Gender, Faith, and Development (3-3)
‘The timely, thought-provoking essays of this book provide valuable evidence of the impact of different gender and faith perspectives on practical development issues while also highlighting the complexities and ambiguities of religious influences. Development workers, researchers and social activists will gain from these studies a greater awareness and more critical understanding of how different religious beliefs and practices, whether of Christianity, Buddhism or Islam in the Middle East, Asia, Africa or Latin America, can either be a potential barrier or alternatively a strong incentive for social change.’
Girls and women enter prostitution in Thailand for complex reasons, and researchers are likely to point to the lack of educational and economic opportunities for poor females, as well as the demands of a profitable sex-tourism industry. However, a number of studies have suggested that cultural factors also play a part in sustaining the sex industry in Thailand. The tendency of Buddhist teachings not to view sex work as immoral or degrading removes much of the stigma associated with similar work in many other cultures.
In Thai culture prostitutes are not viewed with universal negativity and in the Buddhist texts we find stories about prostitutes, often as friends of the Buddha. Moreover, as Peach tells us, one popular attitude towards prostitution in Thailand is that it enables women to earn money that they can give as donations to monks. This provides them with an opportunity to earn merit in order to improve their kamma for a better rebirth in the next life (i.e. as a man). Thus, ‘traditional Thai Buddhist culture functions to legitimate the trafficking industry, and thereby deny the human rights of women involved in sexual slavery’.
Although this understanding of kamma is embedded in Thai society, the
Buddhist tradition can also be interpreted to support the view that men and women are equal; it can thus provide ‘sources of empowerment and liberation for women’. This feminist exposition of Buddhism has become the subject of numerous books and articles in different Buddhist traditions.

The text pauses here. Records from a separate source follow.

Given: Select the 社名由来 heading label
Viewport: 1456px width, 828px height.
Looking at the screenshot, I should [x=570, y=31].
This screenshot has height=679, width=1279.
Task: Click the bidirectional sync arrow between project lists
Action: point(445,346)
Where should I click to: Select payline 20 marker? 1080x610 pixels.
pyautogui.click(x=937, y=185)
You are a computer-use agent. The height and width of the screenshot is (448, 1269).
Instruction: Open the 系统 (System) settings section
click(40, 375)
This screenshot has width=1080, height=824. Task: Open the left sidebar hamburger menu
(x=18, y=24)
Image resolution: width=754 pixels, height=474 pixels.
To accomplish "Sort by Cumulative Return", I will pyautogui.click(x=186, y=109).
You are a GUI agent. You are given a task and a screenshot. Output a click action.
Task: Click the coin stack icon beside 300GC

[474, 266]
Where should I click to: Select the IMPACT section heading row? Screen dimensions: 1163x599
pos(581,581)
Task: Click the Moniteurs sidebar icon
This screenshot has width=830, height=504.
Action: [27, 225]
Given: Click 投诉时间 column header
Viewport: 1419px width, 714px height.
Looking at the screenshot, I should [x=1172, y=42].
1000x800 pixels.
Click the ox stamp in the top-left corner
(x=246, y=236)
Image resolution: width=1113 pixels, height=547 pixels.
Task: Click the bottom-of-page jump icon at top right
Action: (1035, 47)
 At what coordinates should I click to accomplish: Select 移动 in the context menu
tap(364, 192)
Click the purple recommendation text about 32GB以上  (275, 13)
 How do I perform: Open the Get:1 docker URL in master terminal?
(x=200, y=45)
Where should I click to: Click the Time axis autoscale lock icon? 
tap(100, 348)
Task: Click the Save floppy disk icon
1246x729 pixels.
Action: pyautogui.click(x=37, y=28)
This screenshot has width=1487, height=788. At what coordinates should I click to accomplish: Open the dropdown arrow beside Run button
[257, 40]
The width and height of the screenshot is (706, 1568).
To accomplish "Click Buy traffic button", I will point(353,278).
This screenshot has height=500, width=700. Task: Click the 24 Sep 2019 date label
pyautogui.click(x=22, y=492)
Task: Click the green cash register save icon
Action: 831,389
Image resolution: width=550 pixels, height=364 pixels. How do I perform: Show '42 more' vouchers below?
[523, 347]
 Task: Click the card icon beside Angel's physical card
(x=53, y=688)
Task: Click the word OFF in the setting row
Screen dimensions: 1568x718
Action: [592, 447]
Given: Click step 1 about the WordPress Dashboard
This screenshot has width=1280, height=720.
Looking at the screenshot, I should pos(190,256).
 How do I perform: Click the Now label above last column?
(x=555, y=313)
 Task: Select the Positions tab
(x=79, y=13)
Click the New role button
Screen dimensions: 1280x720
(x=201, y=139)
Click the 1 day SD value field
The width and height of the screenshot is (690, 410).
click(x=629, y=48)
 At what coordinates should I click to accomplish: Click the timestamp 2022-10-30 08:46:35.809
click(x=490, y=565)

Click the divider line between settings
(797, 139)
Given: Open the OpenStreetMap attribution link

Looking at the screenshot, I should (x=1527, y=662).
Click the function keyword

These studies emphasize men and women’s equal ability to gain enlightenment, positive images of women and the feminine in the texts, as well as the existence of the bhikkhuni ordination at the time of the Buddha. For instance, one popular view is that Buddhist teachings are essentially gender neutral and any patriarchal influences are later corruptions of the tradition. However, are such feminist interpretations of the Buddhist texts relevant in practice? Or do they represent elite perspectives that have emerged within a context of Western feminist critique and have little relevance at the grassroots level? For instance, reading the work of some Buddhist feminist authors one gets the impression that they are speaking about a generic Buddhism that has been responsive to gender issues and concerns as it has trans-located to the West, rather than Buddhism as it is actually lived and practiced in Asian contexts . As Peach writes:
Who is doing the reinterpreting, and for what audience? Would the reinterpreted texts be taught in school? If not, how would the reinterpretations be disseminated? Do Thai women – especially mothers and prostitutes – read Buddhist texts? If not, is it reasonable to assume that Buddhist monks will recite reinterpreted scriptures in religious services? What other mechanisms are available within local communities to communicate these new understandings to women? More generally, it may not always be possible to empower women using a ‘local’ cultural strategy such as textual reinterpretation, in part because of explicit religious or cultural restrictions on women’s autonomy to engage in such practices, including women’s basic literacy skills.